Ahmad Movahedpour Department of Medical Biotechnology, School of Advanced Medical Sciences and Technologies, Shiraz University of Medical Sciences Shiraz, Iran
Zohreh Mostafavi-Pour Recombinant Protein Laboratory, Department of Biochemistry, School of Medicine, Shiraz University of Medical Sciences, Shiraz, Iran
Bahador Sarkari Department of Parasitology and Mycology, School of Medicine, Shiraz University of Medical Sciences, Shiraz, Iran
Mortaza Taheri-Anganeh Cellular and Molecular Research Center, Cellular and Molecular Medicine Institute, Urmia University of Medical Sciences, Urmia, Iran
Navid Nezafat Pharmaceutical Sciences Research Center, Shiraz University of Medical Science, Shiraz, Iran
Amir Savardashtaki Department of Medical Biotechnology, School of Advanced Medical Sciences and Technologies, Shiraz University of Medical Sciences Shiraz, Iran
Younes Ghasemi Pharmaceutical Sciences Research Center, Shiraz University of Medical Science, Shiraz, Iran

DOI: https://doi.org/10.18502/ajmb.v14i2.8886

Keywords: Antigens, Multi-epitopes, Serological diagnosis, Strongyloides stercoralis

Abstract

Background: Serological diagnosis of Strongyloides stercoralis (S. stercoralis) is frequently challenging because of cross-reactivity with other parasitic nematodes. Therefore, it is necessary to introduce novel serological tests with high performance to properly diagnose this neglected parasitic infection. The purpose of the current study was to design a multi-epitope construct for the diagnosis of S. stercoralis.

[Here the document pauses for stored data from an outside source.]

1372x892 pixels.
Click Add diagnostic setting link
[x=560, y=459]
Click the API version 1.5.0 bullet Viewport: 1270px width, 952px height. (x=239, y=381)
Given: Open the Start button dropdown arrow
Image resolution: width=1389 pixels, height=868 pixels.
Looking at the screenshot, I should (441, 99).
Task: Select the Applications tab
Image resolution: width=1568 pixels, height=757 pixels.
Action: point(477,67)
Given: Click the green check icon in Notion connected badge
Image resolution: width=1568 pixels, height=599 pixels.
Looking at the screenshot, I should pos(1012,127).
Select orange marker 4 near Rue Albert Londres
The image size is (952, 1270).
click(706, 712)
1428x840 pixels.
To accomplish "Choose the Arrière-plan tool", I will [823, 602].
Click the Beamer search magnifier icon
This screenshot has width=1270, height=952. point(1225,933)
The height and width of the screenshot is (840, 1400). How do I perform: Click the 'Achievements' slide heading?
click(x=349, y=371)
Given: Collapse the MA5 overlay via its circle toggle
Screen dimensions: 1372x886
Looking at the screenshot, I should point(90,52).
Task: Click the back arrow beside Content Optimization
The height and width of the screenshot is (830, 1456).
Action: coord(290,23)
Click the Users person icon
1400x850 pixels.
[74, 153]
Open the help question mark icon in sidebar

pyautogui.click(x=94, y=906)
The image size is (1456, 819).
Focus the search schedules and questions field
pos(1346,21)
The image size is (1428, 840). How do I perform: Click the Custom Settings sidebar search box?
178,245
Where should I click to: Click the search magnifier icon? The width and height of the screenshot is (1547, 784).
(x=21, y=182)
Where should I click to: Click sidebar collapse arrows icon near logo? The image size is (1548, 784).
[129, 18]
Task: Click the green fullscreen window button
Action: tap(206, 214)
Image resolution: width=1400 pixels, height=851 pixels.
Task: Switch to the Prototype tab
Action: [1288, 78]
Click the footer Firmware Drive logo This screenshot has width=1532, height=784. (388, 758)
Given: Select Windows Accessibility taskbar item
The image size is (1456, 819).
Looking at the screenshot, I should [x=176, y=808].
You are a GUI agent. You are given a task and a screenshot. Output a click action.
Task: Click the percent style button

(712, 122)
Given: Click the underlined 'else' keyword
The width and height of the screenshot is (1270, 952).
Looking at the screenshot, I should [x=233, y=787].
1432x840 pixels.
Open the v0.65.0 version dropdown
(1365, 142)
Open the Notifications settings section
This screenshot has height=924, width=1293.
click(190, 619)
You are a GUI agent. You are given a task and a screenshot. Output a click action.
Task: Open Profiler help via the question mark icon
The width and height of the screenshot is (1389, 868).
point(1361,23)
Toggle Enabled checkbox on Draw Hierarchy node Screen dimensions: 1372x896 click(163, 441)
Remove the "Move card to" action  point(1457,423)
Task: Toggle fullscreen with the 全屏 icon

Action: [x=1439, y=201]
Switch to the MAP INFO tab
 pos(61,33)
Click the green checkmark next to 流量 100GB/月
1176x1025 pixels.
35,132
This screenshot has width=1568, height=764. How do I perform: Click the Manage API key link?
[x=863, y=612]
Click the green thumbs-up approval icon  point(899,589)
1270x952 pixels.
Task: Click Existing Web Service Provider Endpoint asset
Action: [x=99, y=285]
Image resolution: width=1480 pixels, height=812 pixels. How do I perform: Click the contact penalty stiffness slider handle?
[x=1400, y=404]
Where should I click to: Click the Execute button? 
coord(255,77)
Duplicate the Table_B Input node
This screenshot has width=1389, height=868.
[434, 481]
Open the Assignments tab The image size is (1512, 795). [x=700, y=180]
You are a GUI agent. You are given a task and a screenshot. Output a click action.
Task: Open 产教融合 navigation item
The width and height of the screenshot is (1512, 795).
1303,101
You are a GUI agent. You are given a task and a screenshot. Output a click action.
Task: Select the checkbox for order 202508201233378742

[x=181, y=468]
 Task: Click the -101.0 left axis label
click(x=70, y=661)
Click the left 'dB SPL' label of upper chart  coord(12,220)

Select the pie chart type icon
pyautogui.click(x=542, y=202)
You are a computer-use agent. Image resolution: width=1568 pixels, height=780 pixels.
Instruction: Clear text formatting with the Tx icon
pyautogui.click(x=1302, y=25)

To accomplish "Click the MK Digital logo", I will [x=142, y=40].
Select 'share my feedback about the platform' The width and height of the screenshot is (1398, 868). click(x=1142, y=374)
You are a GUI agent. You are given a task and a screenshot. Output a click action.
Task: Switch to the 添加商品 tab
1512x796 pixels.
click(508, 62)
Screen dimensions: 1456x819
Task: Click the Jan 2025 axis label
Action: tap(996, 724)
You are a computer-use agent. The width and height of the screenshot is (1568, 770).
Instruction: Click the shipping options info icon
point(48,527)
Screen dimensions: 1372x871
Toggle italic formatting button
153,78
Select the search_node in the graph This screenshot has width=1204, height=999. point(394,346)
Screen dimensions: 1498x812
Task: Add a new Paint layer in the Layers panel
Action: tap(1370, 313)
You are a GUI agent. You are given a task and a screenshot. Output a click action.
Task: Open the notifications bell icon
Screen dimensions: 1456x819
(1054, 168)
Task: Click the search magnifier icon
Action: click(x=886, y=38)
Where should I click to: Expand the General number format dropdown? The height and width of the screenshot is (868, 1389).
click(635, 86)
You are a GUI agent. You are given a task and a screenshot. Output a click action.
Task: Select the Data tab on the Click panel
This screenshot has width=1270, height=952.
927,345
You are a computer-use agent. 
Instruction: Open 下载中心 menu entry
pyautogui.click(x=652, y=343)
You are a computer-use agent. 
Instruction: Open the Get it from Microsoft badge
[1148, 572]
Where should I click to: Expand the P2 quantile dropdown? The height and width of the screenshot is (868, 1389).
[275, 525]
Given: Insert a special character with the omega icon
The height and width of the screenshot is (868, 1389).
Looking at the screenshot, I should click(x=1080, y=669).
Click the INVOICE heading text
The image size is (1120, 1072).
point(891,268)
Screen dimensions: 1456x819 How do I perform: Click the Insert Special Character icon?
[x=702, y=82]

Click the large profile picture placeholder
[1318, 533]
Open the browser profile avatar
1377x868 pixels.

Methods: For the purpose of this study, first, highly antigenic segments and potential immunodominant epitopes of S. stercoralis were identified from two antigenic proteins, and then all of the selected parts were linked by an appropriate linker. Next, the physico-chemical features of the designed construct were analyzed. Then, tertiary structures of the construct were built and evaluated to find out the best one. Lastly, the amino acid sequence was reverse-translated and optimized for over-expression in Escherchia coli (E. coli).

Results: The bioinformatic evaluation indicated that the designed protein construct could be hydrophilic, thermostable, and acidic and the estimated half-life was more than 10 hr in E. coli.

Conclusion: According to the results of the study, the designed construct could be used as an efficient antigen in the ELISA system for serological diagnosis of human strongyloidiasis.